Un féminisme multidimensionnel à vocation universelle
F. Vergès se réclame, en conclusion, d’un féminisme « multidimensionnel ». Nous ne pouvons qu’être d’accord sur ce plan. Mais à une journaliste de France Culture qui lui demandait s’il y avait des combats communs qu’elle envisageait avec différentes composantes du féminisme, F. Verges répondait : non, tant que les féministes « blanches » n’auraient pas fait ce qu’on pourrait appeler leur « autocritique ». Dans ces conditions le dialogue est effectivement très mal engagé. Ce qui est très préoccupant à l’heure où les classes dirigeantes sont à l’offensive sur tous les terrains, à l’heure également où l’aile la plus conservatrice de la droite extrême a le vent en poupe comme aux USA, au Brésil et dans plusieurs pays d’Europe ou d’Asie, à l’heure où le racisme sous toutes ses formes monte en flèche dans de nombreux pays. Il faudrait au contraire essayer de faire converger toutes les luttes dans une perspective anticapitaliste et éco-socialiste. A l’évidence, ce n’est pas le souci de F. Vergès. Malheureusement.

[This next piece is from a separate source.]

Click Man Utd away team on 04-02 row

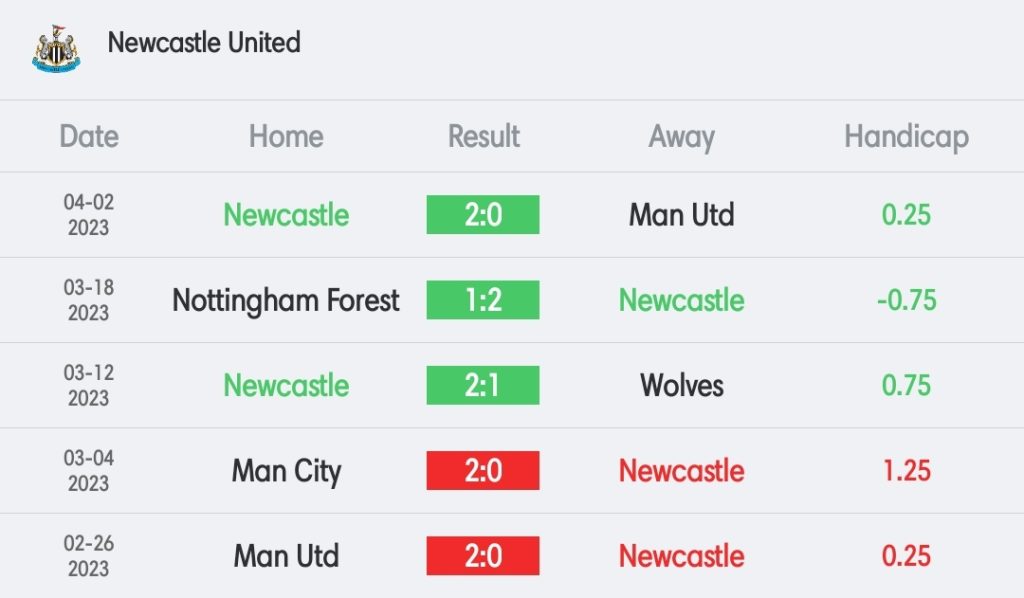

Quant à moi je reste persuadée, comme nous l’avons déjà écrit en 2011, qu’il faut développer un féminisme « à vocation universelle ». Il ne s’agit pas de considérer que « toutes les femmes sont pareilles », pour reprendre les mots de F. Vergès lors d’une réunion, ni de penser qu’il y a un seul chemin à suivre pour l’émancipation des femmes. Ce féminisme à « vocation universelle » ne peut être assimilé à celui affiché par quelques intellectuelles proches des gouvernements dits de gauche qui ont trahi toutes leurs promesses.
Nous faisons référence à un féminisme « à vocation universelle » car « l’universel n’est pas donné une fois pour toutes mais est le résultat de la conjonction de combats sectoriels en vue de l’égalité au fil du temps. Non pas un temps linéaire qui irait pas à pas vers le « progrès » mais un temps chaotique au cours duquel les mobilisations des opprimées et opprimés, avec leurs flux et leurs reflux, permettent d’ouvrir ou non de nouvelles perspectives d’avenir pour l’humanité. Nous avons le sentiment d’être aujourd’hui à un moment charnière : allons-nous être submergé.e.s par la logique infernale de la recherche du profit avec son cortège de misère, d’inégalités multiples, avec en supplément l’horreur nucléaire, l’étouffement des libertés par des régimes policiers, la montée du racisme, etc. ou parviendrons-nous à faire converger les luttes […] » . Ce qui est en jeu, c’est effectivement un changement radical de société mais pour cela, il faut créer un rapport de forces qui sape en profondeur les principaux rapports sociaux d’exploitation et d’oppression qui interagissent les uns sur les autres. Mais ceci n’est possible qu’en dépassant tous les sectarismes. On en est encore très loin.